The main issue with machine learning is over-fitting the model to the data. This is especially true of iterative models, such as decision trees, where each additional parameter necessarily improves the model’s fit with the training data. Ensemble learning models, such as the random forest, guard against over-fitting by estimating hundreds of models, then aggregating their results. The idea is that each model in the sample will contain slightly different information, while the ensemble model will filter out more of the “signal” from the individual model “noise.”
It seems counter-intuitive that adding randomness to a model would increase its accuracy. In ordinary usage, saying an outcome is random usually means that it is uncertain, or unpredictable, such as a roulette wheel. However, while it’s generally impossible to predict the outcome of a single random trial, the combined outcome of a large number of random trials can be known to a high degree of accuracy.

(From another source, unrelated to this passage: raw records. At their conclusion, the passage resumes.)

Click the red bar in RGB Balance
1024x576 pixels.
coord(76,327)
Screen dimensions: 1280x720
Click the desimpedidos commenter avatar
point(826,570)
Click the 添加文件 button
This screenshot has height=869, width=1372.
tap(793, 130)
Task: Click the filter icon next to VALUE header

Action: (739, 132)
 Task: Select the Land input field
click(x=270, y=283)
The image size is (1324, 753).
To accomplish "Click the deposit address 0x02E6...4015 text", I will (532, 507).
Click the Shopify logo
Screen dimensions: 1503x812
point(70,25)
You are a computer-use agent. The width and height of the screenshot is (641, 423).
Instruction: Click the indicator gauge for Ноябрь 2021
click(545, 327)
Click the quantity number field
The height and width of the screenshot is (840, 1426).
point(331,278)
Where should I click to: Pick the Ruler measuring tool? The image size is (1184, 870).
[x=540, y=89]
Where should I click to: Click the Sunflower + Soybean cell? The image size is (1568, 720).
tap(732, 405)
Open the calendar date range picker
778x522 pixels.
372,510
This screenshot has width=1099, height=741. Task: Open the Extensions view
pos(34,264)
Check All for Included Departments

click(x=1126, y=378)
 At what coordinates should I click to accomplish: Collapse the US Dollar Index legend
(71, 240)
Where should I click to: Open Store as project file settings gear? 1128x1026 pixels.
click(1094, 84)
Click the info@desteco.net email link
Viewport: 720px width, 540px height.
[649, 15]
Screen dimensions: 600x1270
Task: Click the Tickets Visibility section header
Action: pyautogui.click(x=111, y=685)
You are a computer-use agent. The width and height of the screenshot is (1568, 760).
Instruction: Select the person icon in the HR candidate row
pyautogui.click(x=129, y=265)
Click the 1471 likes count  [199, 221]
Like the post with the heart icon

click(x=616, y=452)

This is the principle underlying auto insurance: the insurance company can produce a close estimate of the number of auto accidents each day, even if they don’t know precisely which vehicles will be involved. This is because, under some very general conditions, the sum of a large number of independent random variables is normally distributed. And the total number of accidents is all the insurance company really needs to know.
This property of random variables–formally known as the Central Limit Theorem–has other interesting implications. Most people have heard of the normal “bell curve” that scientists use to model everything from stock prices to strike-outs. The curve was first used by the astrophysicist Carl Friedrich Gauss to correct measurements of distant galaxies for light scatter. The scatter is caused by the light from these galaxies interacting with stray particles in the Earth’s atmosphere. Gauss theorized that each particle interaction was a random event, and that the total impact of all interactions was the sum of these random events. Thus, the normal distribution models the effect of a large number of random, independent events on the measured variable.
The same justification is given in social science. For example, it seems reasonable that someone’s income would be influenced by a large number of variables, such as how much education they have, what type of job they have, and where they live. Therefore, social scientists model income using the normal distribution, with each explanatory variable contributing a partial effect to the final measurement. Just as the combined effect of numerous particle interactions is normally distributed, so is the combined influence of each explanatory variable.
You can even see the bell curve at work on the game show “The Price is Right”: the game “Plinko” has an inclined game board embedded with several dozen metal pegs. Contestants drop a Plinko disc from the top of the board, and it rattles down through the pegs before landing in one of the money slots at the bottom of the board. The path each disc takes is essentially random, so its destination is the combined effect of the impacts of each peg it hits.
These relationships have not gone unnoticed: here, a stock market advisory models stock returns using a physical “bean machine” that has the same operating mechanism as Plinko. The implications of this for one’s 401(k) deserve careful attention.